The obvious issue is that $f(r)$ is a combination of these powers-of-Frobenius, so if e.g.
$$ f(r) = \sum_{i=0}^{64} e_i \cdot r^{2^i} $$Then $\vec{e} = (0, 0, \ldots, 0)$ and $\vec{e} = (1, 0, 0, \ldots, -1)$ have the same evaluation for every $r$ since: $x = \phi^{64}(x)$ so $r - \phi^{64}(r) = 0$ for every $r$. Observe that $-1 = 1$ in $\mathbb{F}_2$ and the simplest attack is therefore to simply "flip" the results of the two multiplications: pick any two multiplication gates with indices $a \neq b$ but such that $a \equiv b \pmod{64}$, and set both errors to $1$:
$$ f(r) = \phi^a(r) + \phi^b(r) = \phi^{a \bmod 64}(r) + \phi^{b \bmod 64}(r) = 0 $$All this requires is a circuit with more than $64$ multiplication gates, which is pretty certain to be the case, not many useful circuits with less than $65$ multiplications...

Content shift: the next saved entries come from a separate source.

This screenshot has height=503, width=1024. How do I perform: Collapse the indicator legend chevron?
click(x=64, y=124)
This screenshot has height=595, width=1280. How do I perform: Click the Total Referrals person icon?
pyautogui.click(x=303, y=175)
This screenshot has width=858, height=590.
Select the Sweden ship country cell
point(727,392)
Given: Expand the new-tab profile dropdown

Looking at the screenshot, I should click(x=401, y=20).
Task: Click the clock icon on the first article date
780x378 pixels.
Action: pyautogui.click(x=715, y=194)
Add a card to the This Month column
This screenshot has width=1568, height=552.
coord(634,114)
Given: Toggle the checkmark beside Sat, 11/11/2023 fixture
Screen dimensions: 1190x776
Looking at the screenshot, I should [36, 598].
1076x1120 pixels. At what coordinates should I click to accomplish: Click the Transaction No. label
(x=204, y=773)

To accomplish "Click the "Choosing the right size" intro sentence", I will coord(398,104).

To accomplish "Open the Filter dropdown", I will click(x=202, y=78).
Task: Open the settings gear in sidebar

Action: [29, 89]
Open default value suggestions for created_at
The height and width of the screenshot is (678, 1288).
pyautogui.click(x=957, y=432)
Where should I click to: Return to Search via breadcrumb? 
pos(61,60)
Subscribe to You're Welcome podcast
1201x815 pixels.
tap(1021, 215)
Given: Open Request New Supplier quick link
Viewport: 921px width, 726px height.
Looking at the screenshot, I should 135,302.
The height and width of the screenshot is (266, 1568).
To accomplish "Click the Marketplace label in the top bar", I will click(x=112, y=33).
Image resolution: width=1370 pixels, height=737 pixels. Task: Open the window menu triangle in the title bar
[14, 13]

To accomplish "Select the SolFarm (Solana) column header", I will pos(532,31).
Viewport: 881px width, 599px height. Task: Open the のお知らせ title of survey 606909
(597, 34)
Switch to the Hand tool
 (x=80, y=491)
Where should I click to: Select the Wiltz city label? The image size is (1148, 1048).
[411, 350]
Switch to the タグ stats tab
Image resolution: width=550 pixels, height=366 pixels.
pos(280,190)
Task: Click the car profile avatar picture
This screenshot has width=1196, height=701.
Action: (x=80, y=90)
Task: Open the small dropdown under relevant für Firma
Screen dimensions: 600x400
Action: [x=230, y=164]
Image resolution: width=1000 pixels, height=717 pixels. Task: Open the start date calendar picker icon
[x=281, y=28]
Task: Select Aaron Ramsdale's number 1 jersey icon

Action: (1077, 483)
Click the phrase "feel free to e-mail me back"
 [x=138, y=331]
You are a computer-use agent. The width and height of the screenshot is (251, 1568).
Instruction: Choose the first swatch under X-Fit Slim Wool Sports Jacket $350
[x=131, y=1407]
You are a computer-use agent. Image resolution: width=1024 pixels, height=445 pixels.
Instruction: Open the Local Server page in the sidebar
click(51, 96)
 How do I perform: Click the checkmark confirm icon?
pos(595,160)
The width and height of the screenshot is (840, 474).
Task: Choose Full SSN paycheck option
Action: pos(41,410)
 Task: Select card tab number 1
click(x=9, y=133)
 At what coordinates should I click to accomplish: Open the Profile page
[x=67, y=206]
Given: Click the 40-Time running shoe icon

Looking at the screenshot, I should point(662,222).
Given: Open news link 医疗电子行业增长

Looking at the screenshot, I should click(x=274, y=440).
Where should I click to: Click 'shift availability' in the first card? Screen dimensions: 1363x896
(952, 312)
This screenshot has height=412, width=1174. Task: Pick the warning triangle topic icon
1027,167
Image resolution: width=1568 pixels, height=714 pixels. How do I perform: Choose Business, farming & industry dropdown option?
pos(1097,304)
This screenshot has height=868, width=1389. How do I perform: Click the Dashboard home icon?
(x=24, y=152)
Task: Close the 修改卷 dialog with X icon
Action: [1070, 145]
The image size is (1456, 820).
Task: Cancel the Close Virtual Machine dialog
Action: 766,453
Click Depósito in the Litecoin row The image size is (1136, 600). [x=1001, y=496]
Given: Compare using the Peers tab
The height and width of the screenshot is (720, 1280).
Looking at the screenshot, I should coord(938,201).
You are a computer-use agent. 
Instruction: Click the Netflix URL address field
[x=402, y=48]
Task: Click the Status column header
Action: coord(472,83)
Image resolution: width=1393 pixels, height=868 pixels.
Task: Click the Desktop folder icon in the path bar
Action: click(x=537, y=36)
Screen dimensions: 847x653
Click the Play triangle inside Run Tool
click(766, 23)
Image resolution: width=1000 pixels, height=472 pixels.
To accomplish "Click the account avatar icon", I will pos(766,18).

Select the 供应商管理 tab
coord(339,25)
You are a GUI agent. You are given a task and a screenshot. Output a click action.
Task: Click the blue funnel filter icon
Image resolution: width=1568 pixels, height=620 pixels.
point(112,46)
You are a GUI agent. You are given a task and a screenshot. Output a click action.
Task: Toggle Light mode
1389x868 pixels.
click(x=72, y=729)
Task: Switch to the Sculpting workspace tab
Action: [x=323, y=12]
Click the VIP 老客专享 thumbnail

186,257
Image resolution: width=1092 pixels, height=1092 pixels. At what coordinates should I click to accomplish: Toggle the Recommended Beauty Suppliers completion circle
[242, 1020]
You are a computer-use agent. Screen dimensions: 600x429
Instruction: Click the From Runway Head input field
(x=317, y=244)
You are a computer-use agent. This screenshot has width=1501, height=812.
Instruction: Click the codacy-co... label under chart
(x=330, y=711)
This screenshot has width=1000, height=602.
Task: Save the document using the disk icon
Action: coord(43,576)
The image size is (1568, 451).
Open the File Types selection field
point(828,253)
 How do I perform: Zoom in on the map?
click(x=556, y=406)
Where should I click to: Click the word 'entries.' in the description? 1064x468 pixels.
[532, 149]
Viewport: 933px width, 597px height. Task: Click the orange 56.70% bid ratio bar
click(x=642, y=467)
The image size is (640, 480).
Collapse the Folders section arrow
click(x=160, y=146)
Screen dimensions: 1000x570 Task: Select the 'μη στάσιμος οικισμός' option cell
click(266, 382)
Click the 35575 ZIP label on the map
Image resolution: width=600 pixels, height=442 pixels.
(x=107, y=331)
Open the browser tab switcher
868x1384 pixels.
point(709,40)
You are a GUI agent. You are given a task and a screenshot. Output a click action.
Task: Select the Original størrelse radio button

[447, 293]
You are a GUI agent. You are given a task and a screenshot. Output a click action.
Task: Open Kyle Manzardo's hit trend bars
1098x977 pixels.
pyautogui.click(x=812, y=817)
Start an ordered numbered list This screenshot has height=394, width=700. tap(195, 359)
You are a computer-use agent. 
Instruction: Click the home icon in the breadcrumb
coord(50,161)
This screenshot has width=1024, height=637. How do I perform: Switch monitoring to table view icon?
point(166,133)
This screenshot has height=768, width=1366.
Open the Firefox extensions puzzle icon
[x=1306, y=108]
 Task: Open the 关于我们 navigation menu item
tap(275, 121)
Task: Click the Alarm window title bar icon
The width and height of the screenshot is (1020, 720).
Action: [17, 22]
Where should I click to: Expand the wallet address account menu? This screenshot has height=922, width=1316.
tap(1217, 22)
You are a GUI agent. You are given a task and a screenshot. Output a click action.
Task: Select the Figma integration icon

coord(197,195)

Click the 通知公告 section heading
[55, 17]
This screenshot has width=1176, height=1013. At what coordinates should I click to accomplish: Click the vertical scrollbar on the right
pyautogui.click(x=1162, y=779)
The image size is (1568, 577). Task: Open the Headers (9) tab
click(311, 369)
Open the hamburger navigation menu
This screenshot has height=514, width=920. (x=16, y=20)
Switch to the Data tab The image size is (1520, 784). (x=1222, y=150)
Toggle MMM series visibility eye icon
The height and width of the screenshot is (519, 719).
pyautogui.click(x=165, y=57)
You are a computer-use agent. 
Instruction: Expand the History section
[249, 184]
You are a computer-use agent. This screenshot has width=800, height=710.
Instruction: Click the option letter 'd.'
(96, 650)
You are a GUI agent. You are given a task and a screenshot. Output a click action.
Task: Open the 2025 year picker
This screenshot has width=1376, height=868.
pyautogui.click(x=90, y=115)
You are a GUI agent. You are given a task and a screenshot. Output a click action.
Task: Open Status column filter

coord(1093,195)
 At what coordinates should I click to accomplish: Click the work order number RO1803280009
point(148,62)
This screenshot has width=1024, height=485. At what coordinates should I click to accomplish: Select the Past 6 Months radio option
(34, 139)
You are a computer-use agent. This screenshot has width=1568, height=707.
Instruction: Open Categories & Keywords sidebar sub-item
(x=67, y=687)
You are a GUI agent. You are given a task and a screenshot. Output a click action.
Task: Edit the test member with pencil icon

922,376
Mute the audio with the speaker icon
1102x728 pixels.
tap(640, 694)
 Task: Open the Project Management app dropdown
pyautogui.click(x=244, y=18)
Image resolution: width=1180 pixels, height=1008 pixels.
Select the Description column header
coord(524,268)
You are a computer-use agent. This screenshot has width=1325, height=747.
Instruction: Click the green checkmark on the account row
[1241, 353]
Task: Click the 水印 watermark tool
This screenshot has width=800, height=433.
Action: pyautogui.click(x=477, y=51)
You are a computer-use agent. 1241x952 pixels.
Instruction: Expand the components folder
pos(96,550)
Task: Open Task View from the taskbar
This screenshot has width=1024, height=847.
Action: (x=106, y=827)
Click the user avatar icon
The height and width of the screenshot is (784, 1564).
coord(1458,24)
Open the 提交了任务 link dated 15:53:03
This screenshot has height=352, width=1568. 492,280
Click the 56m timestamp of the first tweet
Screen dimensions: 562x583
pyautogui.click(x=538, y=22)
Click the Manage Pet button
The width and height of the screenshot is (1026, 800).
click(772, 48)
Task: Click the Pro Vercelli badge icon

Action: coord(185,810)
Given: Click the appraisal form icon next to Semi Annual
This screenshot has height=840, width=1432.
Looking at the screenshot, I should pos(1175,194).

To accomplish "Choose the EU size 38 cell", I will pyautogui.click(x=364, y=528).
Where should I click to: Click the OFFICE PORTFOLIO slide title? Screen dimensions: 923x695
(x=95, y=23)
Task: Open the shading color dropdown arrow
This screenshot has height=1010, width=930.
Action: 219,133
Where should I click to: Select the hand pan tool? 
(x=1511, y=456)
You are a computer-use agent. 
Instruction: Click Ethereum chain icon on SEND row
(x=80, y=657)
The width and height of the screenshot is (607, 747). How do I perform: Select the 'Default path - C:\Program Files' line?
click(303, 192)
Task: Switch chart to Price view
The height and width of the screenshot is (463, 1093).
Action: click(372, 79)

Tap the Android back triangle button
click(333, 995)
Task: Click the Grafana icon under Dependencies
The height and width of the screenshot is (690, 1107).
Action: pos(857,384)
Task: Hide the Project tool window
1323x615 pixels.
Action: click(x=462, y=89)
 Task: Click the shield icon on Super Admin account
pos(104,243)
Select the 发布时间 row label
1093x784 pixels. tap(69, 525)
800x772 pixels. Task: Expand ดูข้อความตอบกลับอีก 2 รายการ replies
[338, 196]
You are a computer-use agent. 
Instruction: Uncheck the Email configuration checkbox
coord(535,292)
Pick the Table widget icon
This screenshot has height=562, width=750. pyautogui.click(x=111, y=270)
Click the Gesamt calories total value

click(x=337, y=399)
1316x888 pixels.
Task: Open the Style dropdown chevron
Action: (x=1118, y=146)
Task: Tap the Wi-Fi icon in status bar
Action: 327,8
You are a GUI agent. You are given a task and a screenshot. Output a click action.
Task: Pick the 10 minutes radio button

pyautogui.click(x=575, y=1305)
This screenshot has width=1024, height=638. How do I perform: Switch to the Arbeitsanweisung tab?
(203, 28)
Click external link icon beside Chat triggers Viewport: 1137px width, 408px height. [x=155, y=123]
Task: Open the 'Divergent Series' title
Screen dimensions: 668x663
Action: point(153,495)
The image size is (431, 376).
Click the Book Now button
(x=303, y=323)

However the curious reader might wonder if this could be exploited with fewer than $65$ gates. The answer is yes, partially. If we view $r \in \mathbb{F}_{2^{64}}$ as a vector in a $64$-dimensional $\mathbb{F}_2$-vector space, the attack works whenever:
$$ r \in \ker(f_{e}) $$Where $f_e$ is the linear map:
$$ r \mapsto \sum_i e_i \cdot \phi^i(r) $$The acceptance probability for this error vector is:
$$ \frac{|\ker(f_e)|}{|\mathbb{F}_{2^{64}}|} = 2^{\dim_{\mathbb{F}_2}(\ker(f_e)) - 64} $$For the attack we only need to exhibit an error vector with a large kernel. Let:
$$ N = \phi + \mathrm{id} $$This is the map $N(r) = r^2 + r$. Since $\phi^{64} = \mathrm{id}$ on $\mathbb{F}_{2^{64}}$, we have:
$$ N^{64} = (\phi + \mathrm{id})^{64} = \phi^{64} + \mathrm{id} = 0 $$Where we used the Freshman's dream for commuting maps in characteristic $2$. Also:
$$ \ker(N) = \{ r \in \mathbb{F}_{2^{64}} : r^2 + r = 0 \} = \mathbb{F}_2 $$So $\dim_{\mathbb{F}_2}\ker(N) = 1$. Now consider the kernels obtained by successively applying $N$:
$$ \{0\} = \ker(N^0) \subseteq \ker(N) \subseteq \ker(N^2) \subseteq \cdots \subseteq \ker(N^{64}) = \mathbb{F}_{2^{64}} $$Each step can add at most one dimension. Indeed, modulo $\ker(N^j)$, the only new information in $r \in \ker(N^{j + 1})$ is $N^j r$, and this lies in the one-dimensional space $\ker(N)$. But the chain starts at dimension $0$ and ends at dimension $64$, so every step adds exactly one dimension to the kernel:
$$ \dim_{\mathbb{F}_2}\ker(N^t) = \dim_{\mathbb{F}_2}\ker(N^{t - 1}) + 1 = t $$Now choose the gate errors so that the broken check is exactly $N^t$. Expanding $N^t$ gives:
$$ N^t = (\phi + \mathrm{id})^t = \sum_{i=0}^t \binom{t}{i}\phi^i = \sum_{i=0}^t e_i \phi^i,\quad e_i = \binom{t}{i} \bmod 2 $$Set the error at gate $i$ to this coefficient $e_i$. Then:
$$ f_e(r) = \sum_{i=0}^t e_i \phi^i(r) = N^t(r) $$Hence $\dim_{\mathbb{F}_2}\ker(f_e) = t$, and the verifier accepts this error vector with probability $2^{t - 64}$. For $t = 32$, the Freshman's dream gives $N^{32} = \phi^{32} + \mathrm{id}$, so we only need errors at gates $0$ and $32$. This is a circuit with $33$ multiplication gates. The intended check would have accepted with probability around $33/2^{64}$, the broken check accepts with probability $2^{-32}$.